Logo Title
obverse
reverse
Power Coin

10 Dollars – Solomon Islands

Solomon Islands
Context
Year: 2025
Currency:
(since 1977)
Total mintage: 9,999
Material
Weight: 0.31 g
Gold weight: 0.31 g
Composition: 99.99% Gold
Magnetic: No
Technique: Milled
Alignment: Medal alignment
Obverse
OBVERSE ↑
flip
Reverse
REVERSE ↑
References
KM: #Click to copy to clipboard2434
Numista: #427532
Value
Exchange value: 10 SBD
Bullion value: $51.52

Obverse

Description:
King Charles III’s effigy
Inscription:
SOLOMON

ISLANDS

DT

CHARLES III

10 DOLLARS

2025
Script: Latin
Designer: Dan Thorne

Reverse

Description:
Guardian of the dead and guide to the afterlife.
Inscription:
ANUBIS

1/100 OZ .9999 FINEST GOLD
Script: Latin

Edge

Plain

Mintings

YearMint MarkMintageQualityCollection
20259,999Proof

Historical background

As of 2025, the currency situation in Solomon Islands remains defined by its use of the Solomon Islands dollar (SBD), which is pegged to a basket of currencies, heavily weighted towards the Australian dollar (AUD) and the US dollar (USD). This long-standing peg, managed by the Central Bank of Solomon Islands (CBSI), has provided a crucial anchor for macroeconomic stability, controlling inflation and fostering predictability for trade and investment. However, maintaining the peg requires significant foreign exchange reserves, which are under constant pressure due to the nation's persistent trade deficit, reliance on imported goods, and narrow export base dominated by logging, fisheries, and agricultural commodities like copra.
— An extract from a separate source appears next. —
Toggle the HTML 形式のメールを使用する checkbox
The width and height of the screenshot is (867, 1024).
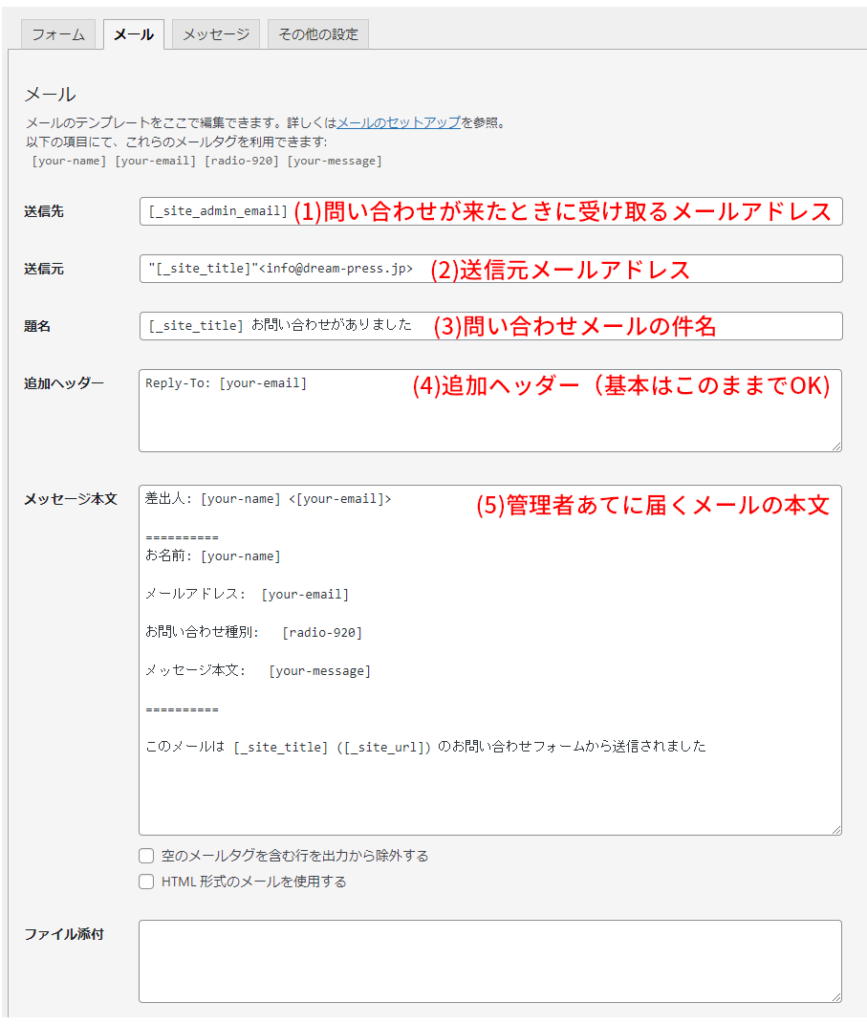tap(147, 882)
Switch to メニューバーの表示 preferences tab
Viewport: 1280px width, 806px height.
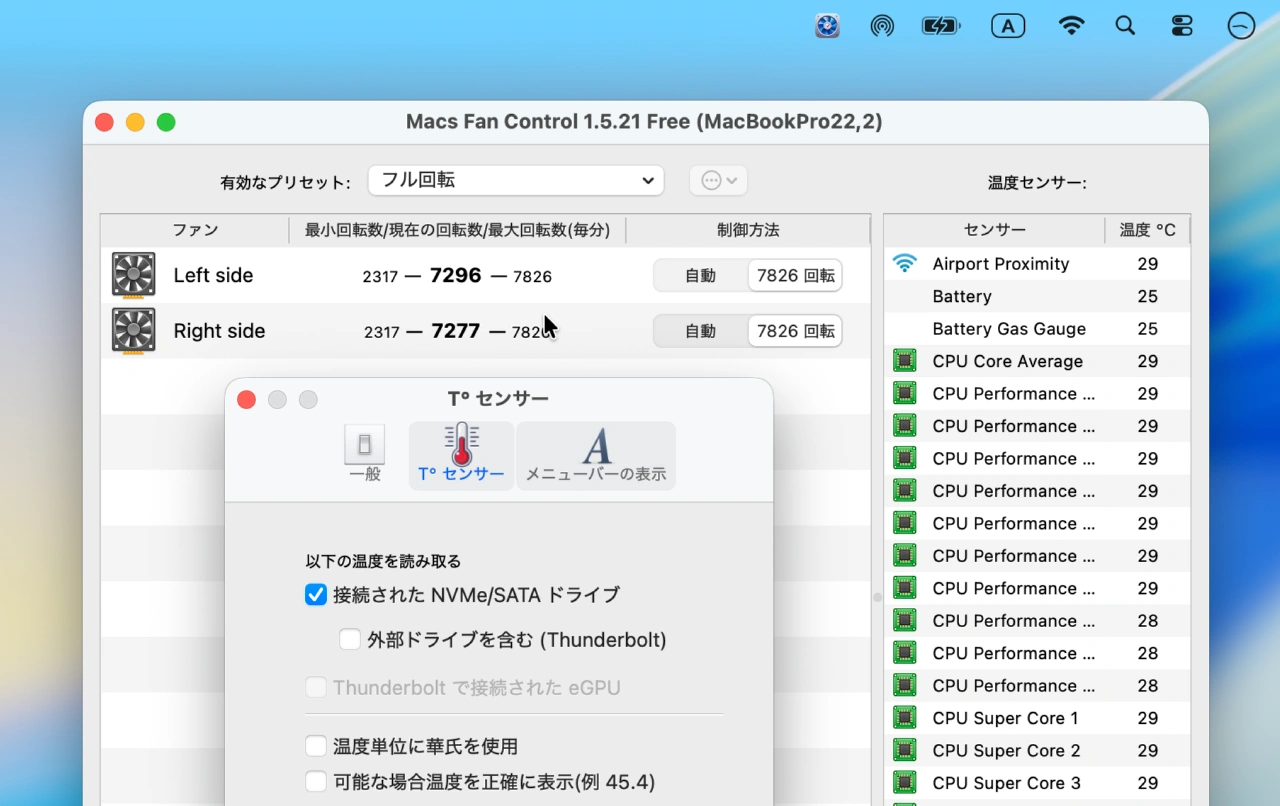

The primary challenge in 2025 continues to be the scarcity of foreign currency within the domestic banking system, a chronic issue that constrains business operations and economic growth. While logging revenues generate substantial inflows, they are volatile and subject to sustainability concerns. Efforts to diversify the economy through tourism and larger-scale agriculture have progressed slowly. Consequently, businesses often face lengthy delays in accessing USD or AUD for importing essential machinery, medicine, and fuel, creating bottlenecks and adding to costs. The CBSI must carefully ration and prioritize foreign exchange allocations, balancing commercial needs with critical national imports.

Looking forward, policy discussions in 2025 cautiously explore avenues to ease these constraints without destabilizing the peg. There is increased focus on formalizing remittance channels from Solomon Islanders working abroad and on attracting higher levels of foreign direct investment into sectors that generate forex earnings. Digital financial services are also being promoted to improve domestic payment efficiency, though they do not directly solve the forex shortage. The fundamental trajectory of the currency situation remains tightly linked to the success of broader economic diversification efforts and the management of the nation's natural resources, with the CBSI expected to maintain its defensive and conservative stance to preserve the peg's stability in the near term.